### WHAT NEEDS TO BE DONE
Could you retype the entries exactly as they are?
******************************
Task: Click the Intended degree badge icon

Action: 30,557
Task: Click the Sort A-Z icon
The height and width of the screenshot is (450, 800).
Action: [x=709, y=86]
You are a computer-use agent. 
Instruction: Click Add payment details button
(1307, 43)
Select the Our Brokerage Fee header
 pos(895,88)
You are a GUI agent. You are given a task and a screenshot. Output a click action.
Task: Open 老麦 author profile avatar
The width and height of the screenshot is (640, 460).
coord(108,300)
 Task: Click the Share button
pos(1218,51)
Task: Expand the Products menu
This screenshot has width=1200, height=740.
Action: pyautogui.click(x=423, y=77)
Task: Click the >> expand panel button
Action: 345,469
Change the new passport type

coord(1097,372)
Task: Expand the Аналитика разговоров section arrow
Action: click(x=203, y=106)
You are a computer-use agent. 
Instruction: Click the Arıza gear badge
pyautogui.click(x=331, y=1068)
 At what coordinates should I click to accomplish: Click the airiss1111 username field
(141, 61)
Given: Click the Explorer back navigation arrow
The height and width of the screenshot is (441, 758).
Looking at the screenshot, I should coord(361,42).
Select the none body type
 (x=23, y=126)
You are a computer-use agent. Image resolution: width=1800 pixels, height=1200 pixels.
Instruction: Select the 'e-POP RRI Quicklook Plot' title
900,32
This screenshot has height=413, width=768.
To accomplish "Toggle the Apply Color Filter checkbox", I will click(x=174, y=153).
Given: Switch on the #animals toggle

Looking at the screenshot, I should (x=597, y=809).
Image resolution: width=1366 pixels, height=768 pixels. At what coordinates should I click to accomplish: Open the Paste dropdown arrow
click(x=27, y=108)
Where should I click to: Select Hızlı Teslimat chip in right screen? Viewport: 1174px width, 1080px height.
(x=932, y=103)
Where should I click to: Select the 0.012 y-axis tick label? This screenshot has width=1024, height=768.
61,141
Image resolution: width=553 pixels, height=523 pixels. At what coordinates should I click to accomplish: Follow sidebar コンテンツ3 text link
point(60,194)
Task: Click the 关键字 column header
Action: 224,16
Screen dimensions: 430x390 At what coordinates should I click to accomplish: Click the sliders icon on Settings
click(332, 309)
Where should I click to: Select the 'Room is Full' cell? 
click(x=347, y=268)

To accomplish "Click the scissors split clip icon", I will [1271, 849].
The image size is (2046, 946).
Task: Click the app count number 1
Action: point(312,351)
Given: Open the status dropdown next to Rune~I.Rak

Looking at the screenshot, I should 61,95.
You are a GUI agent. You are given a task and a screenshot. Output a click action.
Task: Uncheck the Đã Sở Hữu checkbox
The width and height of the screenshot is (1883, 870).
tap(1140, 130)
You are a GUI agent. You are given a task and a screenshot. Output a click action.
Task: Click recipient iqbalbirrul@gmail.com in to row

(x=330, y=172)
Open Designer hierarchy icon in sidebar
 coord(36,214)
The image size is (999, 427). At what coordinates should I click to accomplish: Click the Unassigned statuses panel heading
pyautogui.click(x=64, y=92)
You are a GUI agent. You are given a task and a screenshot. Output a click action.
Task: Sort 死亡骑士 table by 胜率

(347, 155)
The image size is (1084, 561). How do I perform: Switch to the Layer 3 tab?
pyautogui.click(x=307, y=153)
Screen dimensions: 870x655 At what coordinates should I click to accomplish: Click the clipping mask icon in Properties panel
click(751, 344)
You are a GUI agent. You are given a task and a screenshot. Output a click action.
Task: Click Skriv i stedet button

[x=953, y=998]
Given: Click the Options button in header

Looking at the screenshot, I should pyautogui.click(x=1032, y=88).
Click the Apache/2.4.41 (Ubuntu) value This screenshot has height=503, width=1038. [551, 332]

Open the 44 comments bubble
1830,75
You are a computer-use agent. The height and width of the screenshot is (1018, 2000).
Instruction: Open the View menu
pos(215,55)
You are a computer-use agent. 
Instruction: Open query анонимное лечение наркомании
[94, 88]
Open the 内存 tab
******************************
### SOLUTION
Task: Click the Intended degree badge icon

Action: 30,557
Task: Click the Sort A-Z icon
The height and width of the screenshot is (450, 800).
Action: [x=709, y=86]
You are a computer-use agent. 
Instruction: Click Add payment details button
(1307, 43)
Select the Our Brokerage Fee header
 pos(895,88)
You are a GUI agent. You are given a task and a screenshot. Output a click action.
Task: Open 老麦 author profile avatar
The width and height of the screenshot is (640, 460).
coord(108,300)
 Task: Click the Share button
pos(1218,51)
Task: Expand the Products menu
This screenshot has width=1200, height=740.
Action: pyautogui.click(x=423, y=77)
Task: Click the >> expand panel button
Action: 345,469
Change the new passport type

coord(1097,372)
Task: Expand the Аналитика разговоров section arrow
Action: click(x=203, y=106)
You are a computer-use agent. 
Instruction: Click the Arıza gear badge
pyautogui.click(x=331, y=1068)
 At what coordinates should I click to accomplish: Click the airiss1111 username field
(141, 61)
Given: Click the Explorer back navigation arrow
The height and width of the screenshot is (441, 758).
Looking at the screenshot, I should coord(361,42).
Select the none body type
 (x=23, y=126)
You are a computer-use agent. Image resolution: width=1800 pixels, height=1200 pixels.
Instruction: Select the 'e-POP RRI Quicklook Plot' title
900,32
This screenshot has height=413, width=768.
To accomplish "Toggle the Apply Color Filter checkbox", I will click(x=174, y=153).
Given: Switch on the #animals toggle

Looking at the screenshot, I should (x=597, y=809).
Image resolution: width=1366 pixels, height=768 pixels. At what coordinates should I click to accomplish: Open the Paste dropdown arrow
click(x=27, y=108)
Where should I click to: Select Hızlı Teslimat chip in right screen? Viewport: 1174px width, 1080px height.
(x=932, y=103)
Where should I click to: Select the 0.012 y-axis tick label? This screenshot has width=1024, height=768.
61,141
Image resolution: width=553 pixels, height=523 pixels. At what coordinates should I click to accomplish: Follow sidebar コンテンツ3 text link
point(60,194)
Task: Click the 关键字 column header
Action: 224,16
Screen dimensions: 430x390 At what coordinates should I click to accomplish: Click the sliders icon on Settings
click(332, 309)
Where should I click to: Select the 'Room is Full' cell? 
click(x=347, y=268)

To accomplish "Click the scissors split clip icon", I will [1271, 849].
The image size is (2046, 946).
Task: Click the app count number 1
Action: point(312,351)
Given: Open the status dropdown next to Rune~I.Rak

Looking at the screenshot, I should 61,95.
You are a GUI agent. You are given a task and a screenshot. Output a click action.
Task: Uncheck the Đã Sở Hữu checkbox
The width and height of the screenshot is (1883, 870).
tap(1140, 130)
You are a GUI agent. You are given a task and a screenshot. Output a click action.
Task: Click recipient iqbalbirrul@gmail.com in to row

(x=330, y=172)
Open Designer hierarchy icon in sidebar
 coord(36,214)
The image size is (999, 427). At what coordinates should I click to accomplish: Click the Unassigned statuses panel heading
pyautogui.click(x=64, y=92)
You are a GUI agent. You are given a task and a screenshot. Output a click action.
Task: Sort 死亡骑士 table by 胜率

(347, 155)
The image size is (1084, 561). How do I perform: Switch to the Layer 3 tab?
pyautogui.click(x=307, y=153)
Screen dimensions: 870x655 At what coordinates should I click to accomplish: Click the clipping mask icon in Properties panel
click(751, 344)
You are a GUI agent. You are given a task and a screenshot. Output a click action.
Task: Click Skriv i stedet button

[x=953, y=998]
Given: Click the Options button in header

Looking at the screenshot, I should pyautogui.click(x=1032, y=88).
Click the Apache/2.4.41 (Ubuntu) value This screenshot has height=503, width=1038. [551, 332]

Open the 44 comments bubble
1830,75
You are a computer-use agent. The height and width of the screenshot is (1018, 2000).
Instruction: Open the View menu
pos(215,55)
You are a computer-use agent. 
Instruction: Open query анонимное лечение наркомании
[94, 88]
Open the 内存 tab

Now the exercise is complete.